THE THING that made this country great was that everyone believed money could buy happiness. But because of inflation, the price of happiness has doubled in the last 10 years, and the people who sell it have no idea what it will eventually cost.
An analyst for the American Dream Co. told me, "For 25 years people have consumed happiness without a thought for tomorrow. They never realized that there is just so much happiness in the world, and at the rate they were using it, we would eventually run out."
I agreed. "Happiness was so cheap we all took it for granted. But we were urged to buy happiness today and pay for it tomorrow. We can't be blamed for wasting it."
"It's not a question of blaming anyone. But we have to wake up to reality, and that is, if you want to have happiness now, you're going to have to pay for it through the nose. The day of the 5-cent pack of bubble gum is gone."
I said, "I think the problem is that Americans still believe the happiness shortage has been contrived so that the people who sell it can make windfall profits. Is it real or isn't it?"
"It's true that the happiness industry may be taking advantage of the situation, but there are many other factors at work which are driving up the price. Twenty-five years ago it took very little to make people happy. A home, a car and a TV was enough to make most people content.
"But then we were told it wasn't enough. If we really wanted to be happy, we had to have a second car and a second home. We couldn't find happiness unless we used deodorants and bought new clothes and gave our children guitar lessons and stereo sets and bought them their own car. We were warned that unless we had been to Disneyland we weren't truly happy.
"Then we were told that happiness really meant enjoying our leisure time. This meant ski trips, tickets to ball games, and Europe, gold and tennis equipment, overnight camping trips and drinking Coca-Cola. It also meant eating out and paying baby sitters, and not leaving home without an American Express Card.
"All the banks had instant happiness plans where you could borrow money for practically anything you wanted, and pay it back on the installment plan.
"But no matter what we bought, we were told we didn't have true happiness unless we consumed more. Just when we thought we had all the happiness that money could buy, a new product came out on the market which, made our old happiness obsolete. If we didn't rush out and buy it, we were warned we would be very unhappy. It stands to reason that the price of buying happiness would go through the roof."

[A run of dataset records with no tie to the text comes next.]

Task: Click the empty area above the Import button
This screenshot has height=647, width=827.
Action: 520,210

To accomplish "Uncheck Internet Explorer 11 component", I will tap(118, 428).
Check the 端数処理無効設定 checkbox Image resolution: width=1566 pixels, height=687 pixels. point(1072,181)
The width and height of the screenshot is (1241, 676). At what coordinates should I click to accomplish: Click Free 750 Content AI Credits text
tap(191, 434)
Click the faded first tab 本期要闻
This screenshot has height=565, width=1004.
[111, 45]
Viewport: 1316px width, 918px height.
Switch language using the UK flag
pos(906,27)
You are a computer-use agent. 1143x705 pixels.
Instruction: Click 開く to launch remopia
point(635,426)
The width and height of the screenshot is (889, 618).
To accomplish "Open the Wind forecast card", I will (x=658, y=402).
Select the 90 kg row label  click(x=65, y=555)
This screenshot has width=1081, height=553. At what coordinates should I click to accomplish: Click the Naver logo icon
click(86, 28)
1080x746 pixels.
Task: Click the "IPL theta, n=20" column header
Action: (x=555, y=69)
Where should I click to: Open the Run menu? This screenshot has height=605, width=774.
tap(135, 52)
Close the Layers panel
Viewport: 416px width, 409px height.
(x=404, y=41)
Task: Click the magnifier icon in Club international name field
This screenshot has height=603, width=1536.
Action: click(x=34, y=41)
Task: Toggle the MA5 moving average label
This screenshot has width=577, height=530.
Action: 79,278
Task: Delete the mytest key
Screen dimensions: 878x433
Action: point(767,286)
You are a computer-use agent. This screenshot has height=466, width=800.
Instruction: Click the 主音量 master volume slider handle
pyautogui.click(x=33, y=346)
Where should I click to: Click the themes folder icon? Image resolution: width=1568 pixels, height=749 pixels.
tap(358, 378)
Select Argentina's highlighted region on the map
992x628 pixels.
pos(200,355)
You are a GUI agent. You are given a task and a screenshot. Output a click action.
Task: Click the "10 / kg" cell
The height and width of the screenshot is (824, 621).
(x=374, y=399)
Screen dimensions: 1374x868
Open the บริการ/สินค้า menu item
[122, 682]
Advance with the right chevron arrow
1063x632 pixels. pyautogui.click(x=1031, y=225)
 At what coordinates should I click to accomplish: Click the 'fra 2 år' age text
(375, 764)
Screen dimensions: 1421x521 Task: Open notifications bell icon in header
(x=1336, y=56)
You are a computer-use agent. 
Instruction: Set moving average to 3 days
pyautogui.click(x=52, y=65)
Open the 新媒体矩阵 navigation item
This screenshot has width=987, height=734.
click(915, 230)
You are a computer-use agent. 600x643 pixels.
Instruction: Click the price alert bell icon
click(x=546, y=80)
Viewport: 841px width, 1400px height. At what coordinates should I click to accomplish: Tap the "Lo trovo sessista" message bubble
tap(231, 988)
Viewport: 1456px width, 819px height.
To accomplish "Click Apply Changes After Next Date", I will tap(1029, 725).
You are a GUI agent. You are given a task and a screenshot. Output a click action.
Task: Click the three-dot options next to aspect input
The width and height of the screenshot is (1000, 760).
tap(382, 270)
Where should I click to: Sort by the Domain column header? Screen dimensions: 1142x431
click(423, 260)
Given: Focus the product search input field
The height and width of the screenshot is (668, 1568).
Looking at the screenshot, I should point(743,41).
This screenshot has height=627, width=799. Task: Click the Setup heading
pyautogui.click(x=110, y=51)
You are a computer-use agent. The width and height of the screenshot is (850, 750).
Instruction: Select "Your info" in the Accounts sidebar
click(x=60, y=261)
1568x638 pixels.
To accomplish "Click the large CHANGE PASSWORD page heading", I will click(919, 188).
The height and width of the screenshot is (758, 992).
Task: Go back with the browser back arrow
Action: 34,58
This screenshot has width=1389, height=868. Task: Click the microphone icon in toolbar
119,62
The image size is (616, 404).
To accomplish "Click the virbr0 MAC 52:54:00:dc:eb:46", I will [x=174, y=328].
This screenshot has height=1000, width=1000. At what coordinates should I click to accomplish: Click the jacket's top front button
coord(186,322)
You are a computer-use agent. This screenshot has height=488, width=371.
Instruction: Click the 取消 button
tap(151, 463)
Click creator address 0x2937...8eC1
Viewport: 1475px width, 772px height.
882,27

"What you say has merit," I said. "But if money can't buy happiness, what's left?"
"First, we're going to have to conserve the happiness we have now. People will have to face up to the fact that despite the TV commercials, they can't be happy all the time.
"Then, we're going to have to find new resources for happiness, which are cheaper and will last longer. We wll have to go back to a simpler way of life when happiness was a warm puppy who ate leftover scraps, instead of Alpo dog food. And finally, if this doesn't work, we're going to have to put a tax on happiness until it hurts."
"If you do that you'll really make people unhappy," I said.
"It's bitter medicine, but it's the only way the price of happiness will ever come down."